_PAGE EXTRACT_
Yup it's pretty much amazing and my mood is twenty times better. The bold lines are the best ones in the song in my opinion.
So I'm tired to the point of sleeping now.
So goodnight!

Tuesday, December 19, 2006

20 things part deux

My facebook is "unavailable" for an unsaid amount of time thanks to "site maintenance." Which makes me mad. Someone wrote on my wall and I want to know what they said.
So, to kill some time I would have otherwise spent on facebook, it's twenty things part duex.
Enjoy.
1. Last night was awesome. That's really the first time I've seen your more insanse side, and I was very amused. "It's bleeding!!!" LOL
2. You recently vented to me about something. And afterwards, I noticed you kind of doing the same thing. Kind of. Not in the same way, but just a little. I find it extremely amusing. It's kind of like an unsaid struggle that's interesting to see/hear unfold.
3. Stop screaming and blaming it on something else. When I say put the whistle away, don't throw a temper tantrum. I was trying to sleep. And you're annoying. And twelve. And annoying. I love you, I just have a hard time remaining calm/not screaming when you're that annoying.
4. I find it funny how we've turned you into a geek of a certain series. It's exciting.

_TO BE DONE_
Repeat everything in the blog post above from "So goodnight!" down to "things part duex.", word for word.

_SOURCE DATA_
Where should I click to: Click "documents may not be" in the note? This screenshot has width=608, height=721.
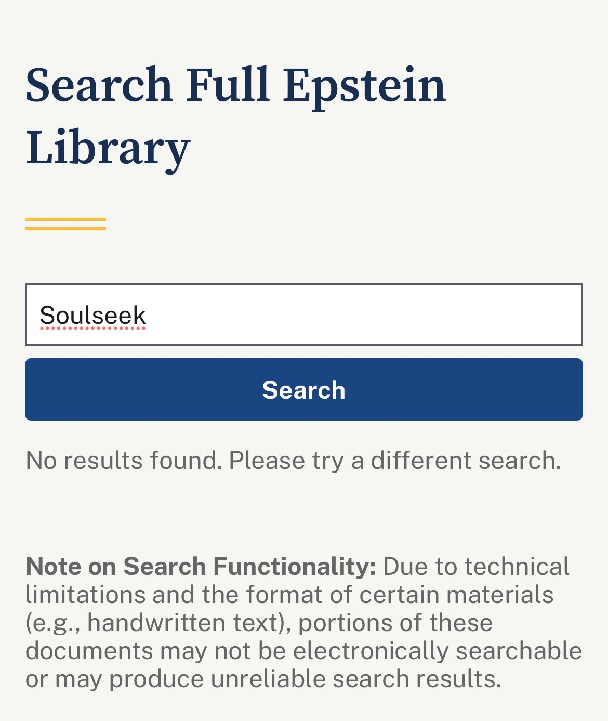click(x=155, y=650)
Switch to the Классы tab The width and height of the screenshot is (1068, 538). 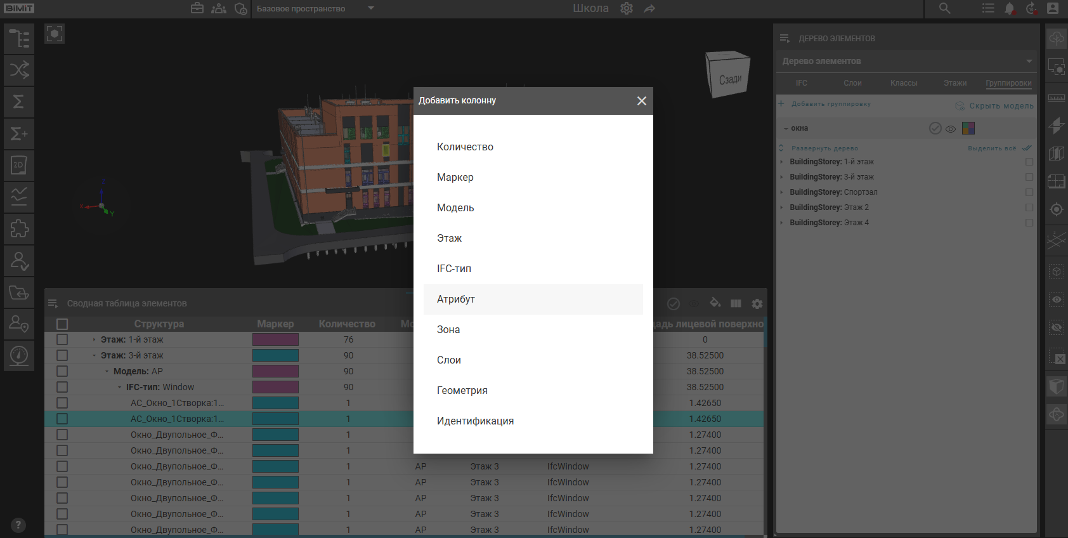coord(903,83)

_ANSWER TO THIS PROBLEM_
So goodnight!

Tuesday, December 19, 2006

20 things part deux

My facebook is "unavailable" for an unsaid amount of time thanks to "site maintenance." Which makes me mad. Someone wrote on my wall and I want to know what they said.
So, to kill some time I would have otherwise spent on facebook, it's twenty things part duex.